Okuldan sonra Andrea 2005 yılına kadar Kraliyet Dramatik Sanatlar Akademisi'nde öğrenciydi. Ancak, Akademi diploması almadan önce bile oyuncu ekstralara katılmaya başladı.
İlk önemli filmi Roger Michell'in "Venus" (2006) filmindeki rolü oldu. Andrea'nın buradaki çerçevedeki ortağı, sekiz kez Oscar adayı Peter O'Toole idi. Kısa bir süre sonra, hevesli oyuncu drama televizyon dizisi Wild Party (2007) ve komedi The Magicians (2007) 'de rol aldı.
2008-2010 arasında oyuncu kariyeri
Yeni bir seviyeye, Riseborough’un kariyeri "Devil's Mistress: Gone With Passion" dizisinde canlı bir rol aldı. Burada Dominic West ve Michael Fassbender gibi parlak aktörlerle oynadı ve arka planlarına karşı oldukça iyi görünüyordu. Bu çalışma için Andrea, "En İyi Kadın Oyuncu" adaylığında Kraliyet Televizyon Derneği'nden ödül aldı.
Aynı 2008'de, televizyon filmi Margaret Thatcher: Finchley'e Uzun Yol'da bir kadın politikacı Margaret Thatcher'ın görüntüsünde ekranlarda yer aldı. Sonuç olarak, bu rol Andrea'ya prestijli BAFTA TV Ödülü için biyografisindeki ilk adaylığı getirdi.
2010 yılında oyuncu, Nobel Laureate Kazuo Ishiguro'nun aynı adlı romanın uyarlaması olan dramatik "Don't Let Me Go" filminin çekimlerine katıldı. Bu dramada, Andrei'nin yanı sıra Andrew Garfield, Keira Knightley ve Donal Gleeson gibi dikkat çekici sanatçılar oynadı. Sonuç olarak, dram sıradan izleyicilerden ve film eleştirmenlerinden yüksek notlar aldı.
Sonra Andrea Razyzboro, "Made in Dagenham" filminde rol aldı. Buradaki plan gerçek bir tarihsel dokuya dayanıyor - film, Ford fabrikalarından birinde 1968'deki kadınların grevini (kadınlar cinsiyete bakılmaksızın eşit maaş talep etti) anlatıyor.

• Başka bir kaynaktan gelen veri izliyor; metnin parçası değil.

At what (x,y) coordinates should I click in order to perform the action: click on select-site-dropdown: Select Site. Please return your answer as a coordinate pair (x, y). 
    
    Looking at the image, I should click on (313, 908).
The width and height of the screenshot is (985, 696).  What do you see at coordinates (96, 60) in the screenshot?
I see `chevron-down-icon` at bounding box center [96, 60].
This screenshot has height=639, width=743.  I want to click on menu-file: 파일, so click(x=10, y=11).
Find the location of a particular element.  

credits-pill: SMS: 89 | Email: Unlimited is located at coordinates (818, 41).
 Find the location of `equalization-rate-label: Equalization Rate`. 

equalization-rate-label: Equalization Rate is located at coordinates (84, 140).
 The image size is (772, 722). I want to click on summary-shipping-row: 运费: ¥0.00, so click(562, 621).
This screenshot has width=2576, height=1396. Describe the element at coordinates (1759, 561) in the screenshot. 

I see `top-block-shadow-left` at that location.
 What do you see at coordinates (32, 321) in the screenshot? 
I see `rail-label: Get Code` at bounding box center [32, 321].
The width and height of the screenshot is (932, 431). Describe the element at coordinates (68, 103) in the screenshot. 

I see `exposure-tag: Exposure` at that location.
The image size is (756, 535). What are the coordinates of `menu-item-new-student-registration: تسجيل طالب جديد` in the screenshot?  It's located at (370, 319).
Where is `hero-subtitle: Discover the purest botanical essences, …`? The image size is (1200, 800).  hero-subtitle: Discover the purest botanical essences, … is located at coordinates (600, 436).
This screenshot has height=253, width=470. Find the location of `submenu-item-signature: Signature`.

Aynı zamanda, oyuncu Lucille Lortel Tiyatrosu'nda sahnelenen "Pride" oyunundaki anahtar rollerden birini oynadı (bu tiyatro New York'ta bulunuyor).
Riseborough'un son yıllardaki çalışmaları
2011 yılında Andrea Riseborough, ünlü şarkıcı Madonna'nın yönettiği "WE. Believe in Love" filminde rol almaya davet edildi (ve bu onun ikinci filmi). Riseborough, Wallis Simpson imajıyla iyi anlaştı. Ve genel eleştirmenler, özellikle aktrisin çalışmasıyla ilgili resmi beğenmediği halde, incelemeler çoğunlukla olumluydu. Daha sonra Andrea iki önemli rol daha oynadı - gerilim “Direniş” te Sarah'ın rolü ve Duffer kardeşlerin “Saklanma” nın düşük bütçeli post-apokaliptik filminde Claire'in rolü (bazı nedenlerden dolayı izleyici bunu sadece 2015'te görebiliyordu).
2013 yılında oyuncu, Victoria Olsen İstasyonu'nda gişe rekorları kıran Oblivion'da (2013) rol aldı. Buradaki ortakları Tom Cruise ve Olga Kurylenko'ydu.
Ayrıca oyuncu Oscar ödüllü “Birdman” (2014) filminde, psikolog gerilim filmi “Night In Cover” (2016), skandal komedisinde “Stalin'in Ölümü” (2017) ve “Kara Ayna” (2017) dizilerinde rol aldı.
Ve 2018'de Andrea'nın ana rolleri gerçekleştirdiği iki filmin tamamı yayınlandı - “Mandy” ve “Nancy”. İlginç bir şekilde, her iki resmin prömiyer gösterimleri Sundance Bağımsız Film Festivali'nde yapıldı.